英文&中文による注意書きは、高温や湿気に注意してお子様の手の届かない場所に保管して下さい…などといった、リチウムイオン充電池を安全に使用するための重要事項が記載されているので必ず目を通して下さい。
モード
S2のモード数は通常の5モード(実際はTurbo-Hi・Turbo-Low・Hi・Med・Low・Moonlightの6モード)に加えてストロボモードを搭載しています。
Turboモードの950ルーメンはLEDの加熱防止のため点灯開始から2分経過すると自動で500ルーメンに減光されます。
S1 BATON も S2 BATON も基本的なON/OFF操作やモード変更手順は同じで、やはり【消灯時】と【点灯時】で動作が異なります。
【消灯時】
・スイッチのワンクリックで、消灯時に記憶されたモードで通常点灯
・スイッチのダブルクリックでHi(Turbo)モードで点灯
・スイッチの長押しでMoonlightモードで点灯
【点灯時】
・スイッチの長押しでモード変更
・スイッチをダブルクリックするとタイマー設定(3分/9分で自動消灯設定)
・スイッチを素早く3回クリックするとストロボモード
・どのモードで点灯していてもワンクリックで消灯
モードの変更サイクルは《Low》→《Med》→《Hi》→《Turbo》→《Low》…のサイクルを繰り返し、S2もS10のようなモードの上り/下りの区別はありません。
Moonlightでスタートした場合は一旦スイッチから指を離し、再度スイッチを長押しすることで上記のモード移行が開始されます。
※モードループにはMoonlightモードは含まれず、Moonlightとストロボはメモリーされません。
S1 BATON に搭載された3分/9分で自動消灯可能なタイマー機能もS2に装備されています。
・点灯中にスイッチをダブルクリックすると1回点滅して3分のタイマーがセットされた状態になります。
・3分タイマーがセットされた状態で更にダブルクリックすると、今度は2回点滅して9分のタイマーがセットされます。
・点灯中にダブルクリックする度に3分/9分の設定が切り替えられ、消灯時にタイマー設定はリセットされ無効になります。
照射
Moonlight:0.5 Lumen
水平照射
配光/光色比較
S1 BATON と同じTIRレンズなので配光パターンもほぼ同じとなります。
光色については、S2 BATON の搭載LEDが XM-L2 U3 だからなのか、S1よりやや色温度が低い感じです。
Turboモードの950ルーメンも含めて、屋外照射でどんな感じになるのか・・・?
実際に試してみる必要がありそうです。
※屋外照射画像は後日アップします
《2016/04/27:追加》
屋外照射
白昼/軸線(立木まで67m)
OLIGHT S2 BATON
OLIGHT S1 BATON
OLIGHT S10 BATON
OLIGHT S10 / S1 / S2 BATON – All mode
※WB:太陽光
近距離ではスポットのみのような配光に見えますが、実際の使用時には拡散系の配光で足元から少し先までを照らすような実用的な配光です。
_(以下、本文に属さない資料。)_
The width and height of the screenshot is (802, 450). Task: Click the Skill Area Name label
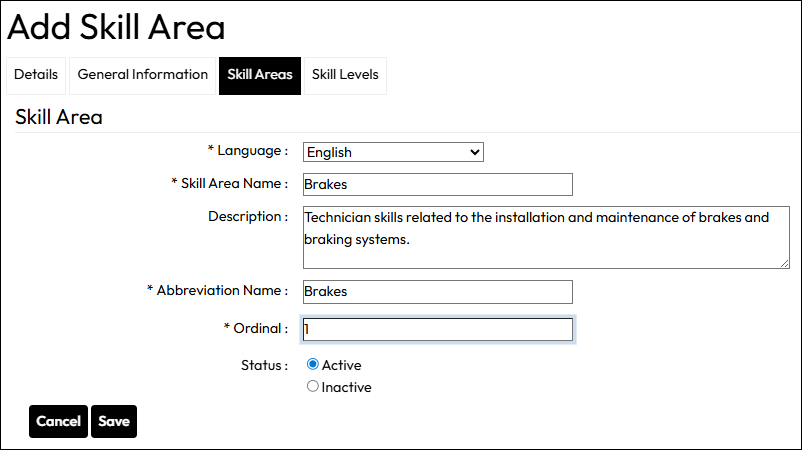pos(230,184)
中心部分の光量が多いためTurboモードでは20m~30m先でもかなりの明るさで照らせます。
まとめ
S1 BATON と S2 BATON ・・・
実際に両機を使ってみて、両製品を兄弟姉妹に例えるなら S1 BATON がアルテイシアだとすると S2 BATON はキャスバル兄さん的存在になるのかなと・・・。
いや、実際にS1からS2を見ると 『兄さん…!?』 って事になるだろうし、S2がS1の性能を知ったら 『アルテイシアにしては強すぎる…』 と、絶対に言うハズです。←※絶対に言いません
そんな関係の両機ですが、S2 BATON は、大いなる野望(性能)を秘めつつ従順なEDCライトのフリをして毎日疑うことなく使い続けてるウチに、気が付いたらより大出力製品への興味・欲求が高まっていた・・・そんな某大佐のような仮面を被った製品だと思います。
まぁ、例えが適切か否かは置いといて・・・(オイw)
S2 BATON が S1 BATON より更にパワフルなEDCライトなのは間違いないですし18650の大容量と放電性能を活かして、EDCとしてだけでなくアウトドア一般での長時間使用にも充分耐えうる製品だと言えます。
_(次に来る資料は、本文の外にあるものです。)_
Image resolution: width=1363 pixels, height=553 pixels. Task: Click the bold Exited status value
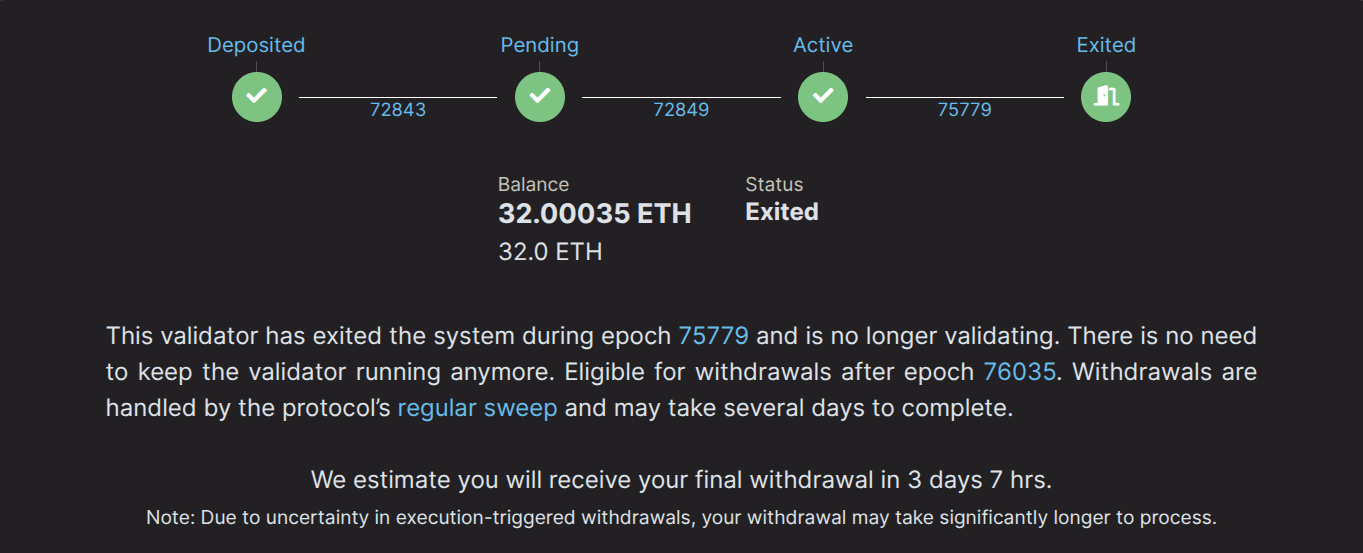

電池仕様の関係で S1 BATON よりサイズ的には大きくなりますが、限界近くまで小型・軽量化されているのでEDCとして携帯するのにも負担が少なくて済みます。
とにかくコンパクトな製品となると S1 BATON ですが、マルチユースでも・・・となると S2 BATON が有力候補になるかと思います。
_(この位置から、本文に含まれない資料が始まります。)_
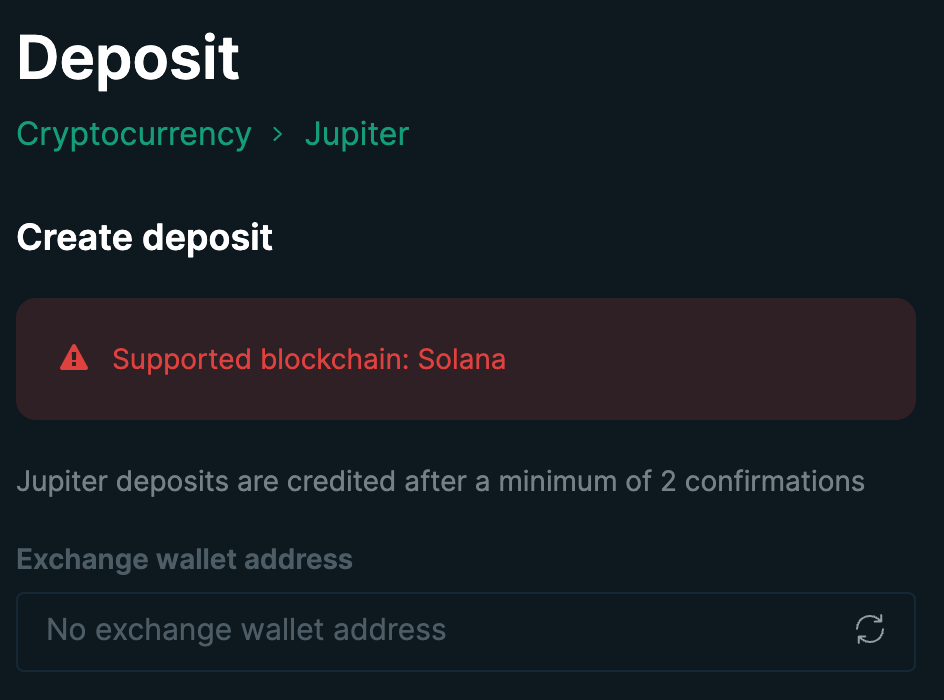Click the breadcrumb chevron separator
The height and width of the screenshot is (700, 944).
[277, 134]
どちらの機種もランニングコストを考えるとLi-ion充電池での運用がメインになると思いますが、最初の大光量製品として S1 or S2 を選ぶとなると、本体の他に充電池と充電器が必要となり、ある程度のイニシャルコストも必要となります。
S1/S2にもうチョイ予算を足すと、本体充電機能を持つ S10R BATON や S30R BATON も選択肢に含まれて、充電池と充電器のイニシャルコスト分を考えると総予算的に変わらないので非常に悩むトコロであります。
それだけ【悩む幸せ featuring 選ぶ楽しみ】が存分に味わえる(?)のですが、ご自身にとってのベストモデルが見つかることを願っております。